As I mentioned last month, large banks will be going through many changes over the next couple of years, driven by both regulatory and economic considerations. Most will reduce their balance sheets and some will exit the Supply Chain Finance market altogether. Companies considering SCF solutions need to make sure their SCF technology platform can utilize multiple funding sources, both bank and non-bank. Insurance companies represent a source of inexpensive and relatively stable funding for SCF programs, a source that will become increasingly valuable.
October 13, 2011
“Logic, like whiskey, loses its beneficial effect when taken in too large quantities.” – Lord Dunsany
A recent article in Plastics News highlighted one of the major concerns we’ve been hearing from our clients for some time now – suppliers cut so much during the downturn that they will not be in a position to meet the increase in demand that will come with economic recovery. Bob Scocia, vice president of global purchasing for General Motors was quoted as saying “A concern I have is, as you look at the supply base, did we take too much out?

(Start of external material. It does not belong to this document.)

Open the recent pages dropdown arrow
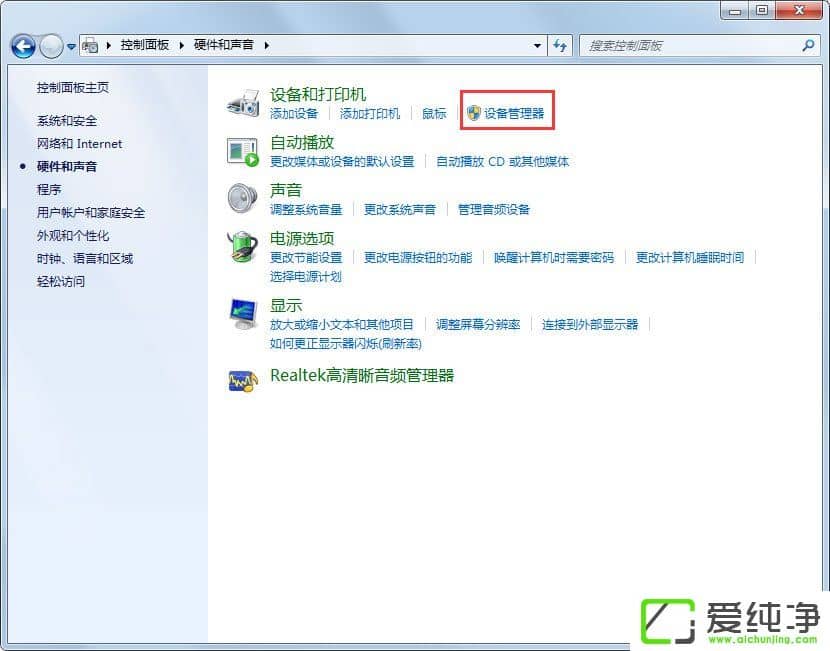The height and width of the screenshot is (651, 830). (72, 47)
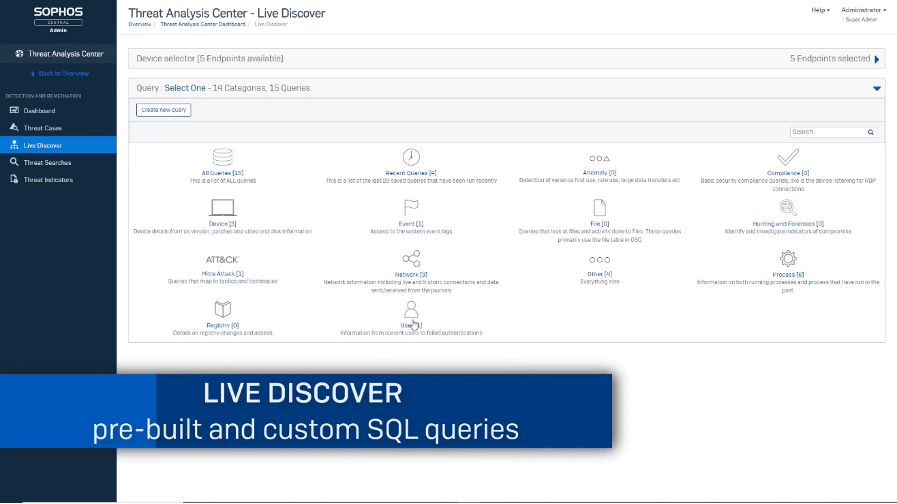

Are we equipped for the rebound?”
Suppliers will need to find a way to finance the capacity and working capital increases required as the economy recovers. OEMs and Tier 1 suppliers can do their part by supporting their suppliers with collaborative approaches like Supply Chain Finance.
October 5, 2011
“My favorite things in life don’t cost any money. It’s really clear that the most precious resource we all have is time.” – Steve Jobs
As the European debt crisis festers, existential questions are being asked of the large global banks. From a corporate perspective I believe these threats, while real, are somewhat overblown. The governments of Western Europe will not let the big banks fail and nationalization, a real possibility, will most likely have little impact on core banking services provided to corporates. In the US, Dodd-Franks guarantees the big banks won’t fail. So, is there no reason for corporates to be concerned about the services they obtain from the large banks? Yes, there is.

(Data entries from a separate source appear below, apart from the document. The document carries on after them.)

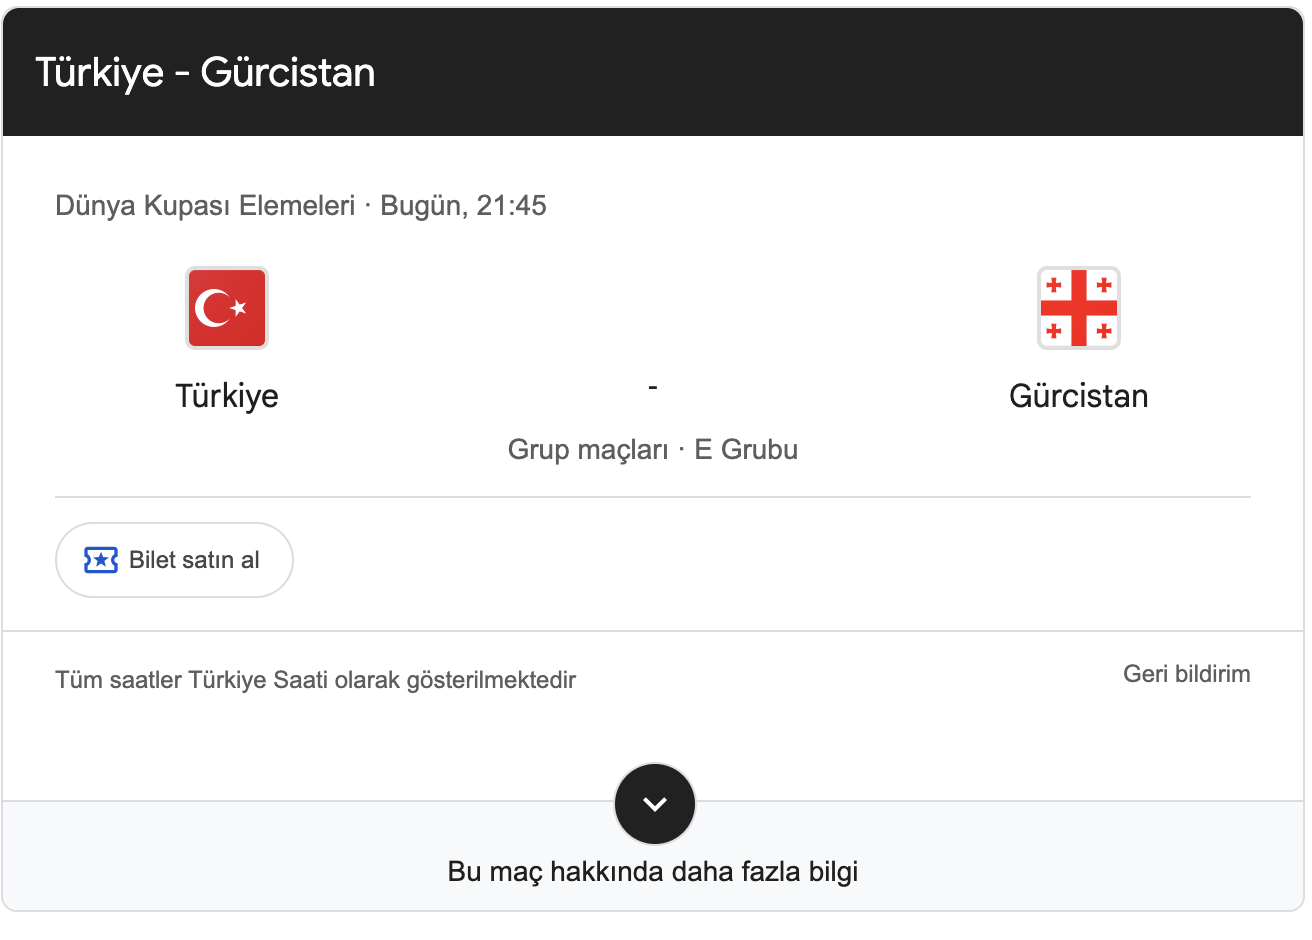Select the Gürcistan team name
The width and height of the screenshot is (1312, 940).
click(x=1078, y=396)
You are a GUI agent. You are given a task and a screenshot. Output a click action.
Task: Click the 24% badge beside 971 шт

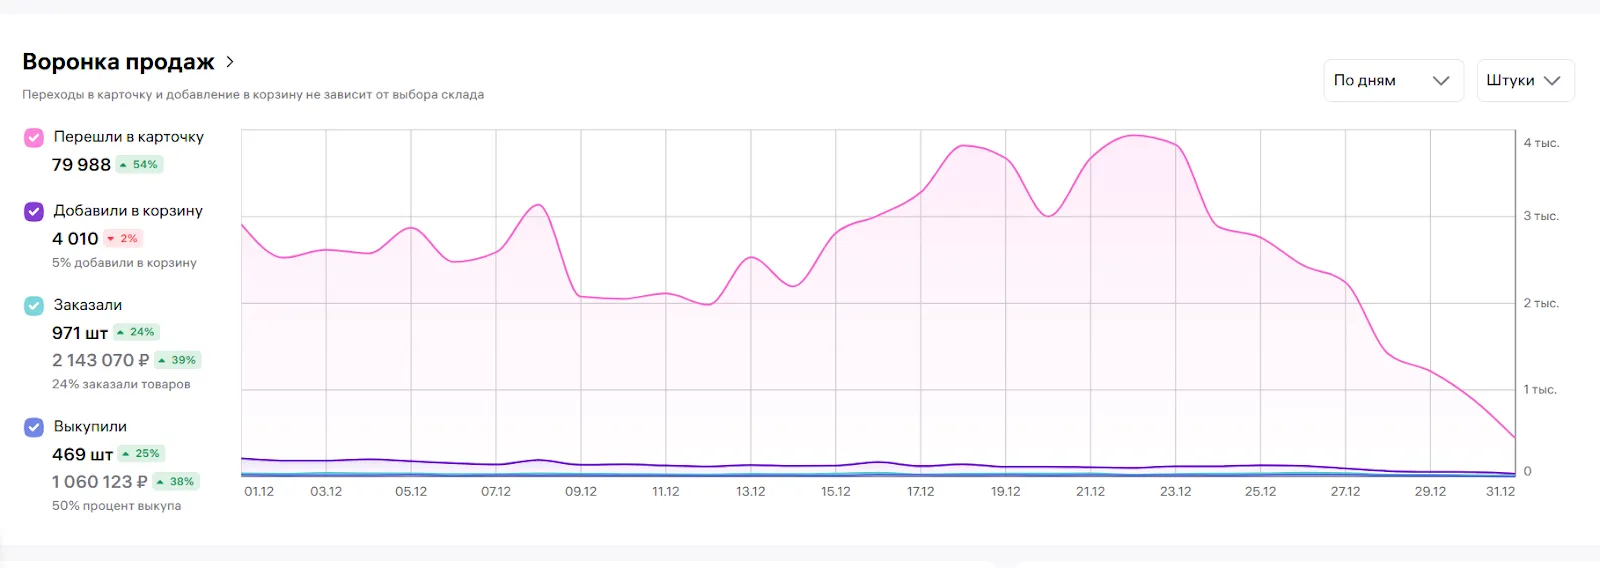pyautogui.click(x=136, y=332)
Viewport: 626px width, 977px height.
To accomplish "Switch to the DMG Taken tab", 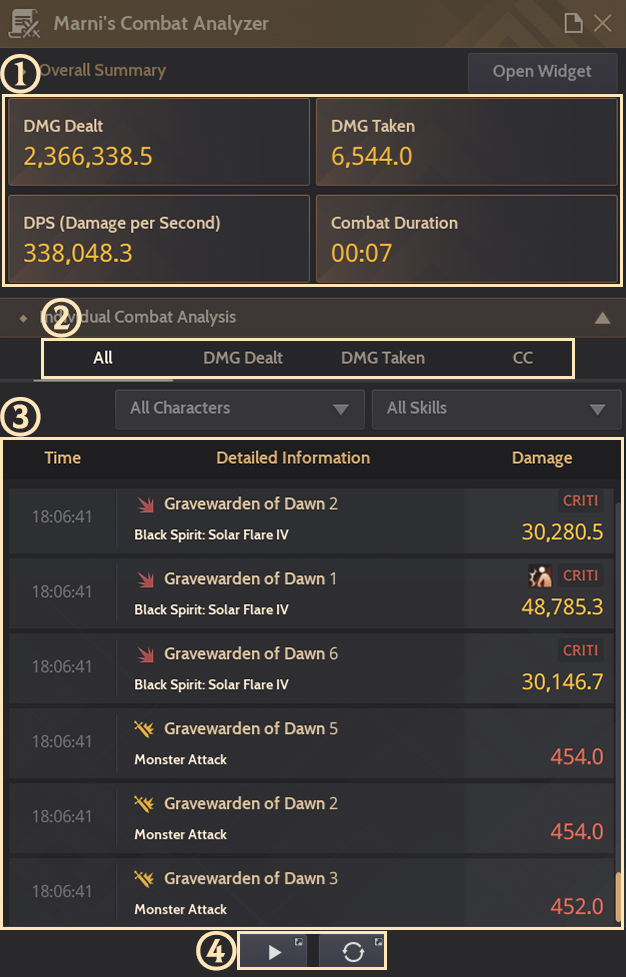I will pos(383,358).
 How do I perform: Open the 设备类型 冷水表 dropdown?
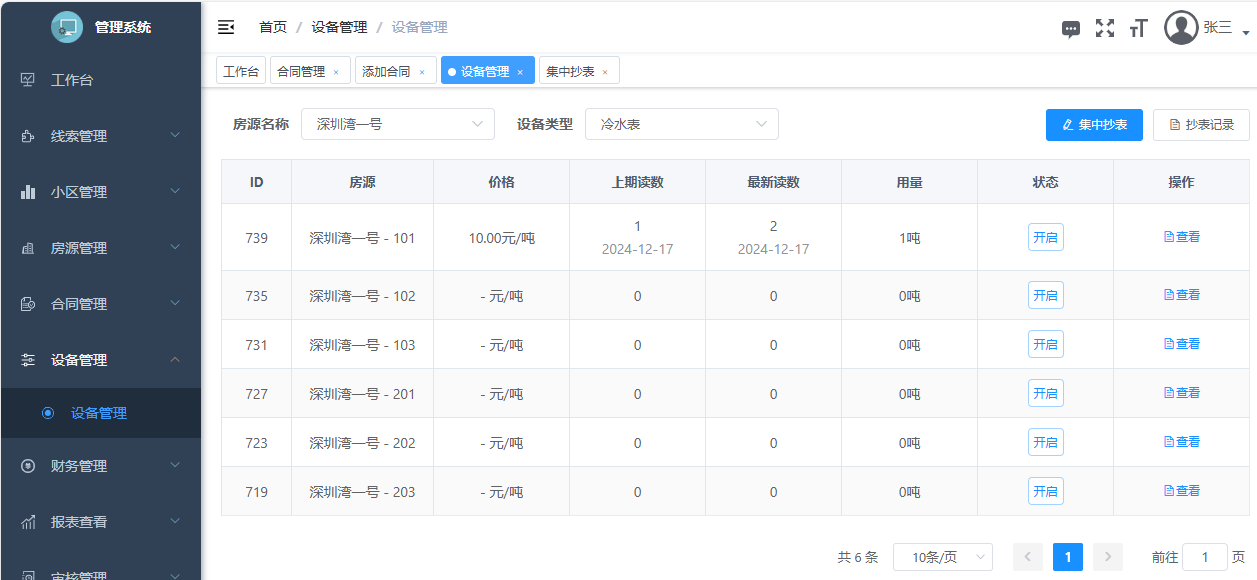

All of the large banks are facing regulatory and economic driven changes (e.g. Basel III, European debt crisis, etc.) and all of them will be re-organizing and getting into or out of multiple lines of business over the next couple of years. Products and services which represent a small percentage of bank revenue will be on the chopping block as banks shuffle the deck and evaluate their product investments and returns on those investments.
September 23, 2011
“A pessimist sees the difficulty in every opportunity; an optimist sees the opportunity in every difficulty.” – Winston Churchill
Reuters recently reported that “Airbus is in talks to buy a majority stake in one of its German suppliers that is facing a liquidity squeeze…. This would not be the first time that Airbus has stepped in to help a supplier in a bind. It provided France’s Latecoere industrial and financing support last year”. I expect to see a lot more of this as the economy recovers. Suppliers, particularly in capital intensive industries like automotive and aerospace, cut to the bone to reduce break even points during the recession and simply don’t have the production capacity to meet the coming increase in demand. Further, many suppliers face limited and expensive working capital financing options.
This is the ideal role for Supply Chain Finance – reducing cost, capital and risk in the supply chain by providing inexpensive, on demand, working capital to suppliers to help them grow their businesses. It’s certainly much less costly for the procurement organization than buying suppliers or lending them money to ensure supplies.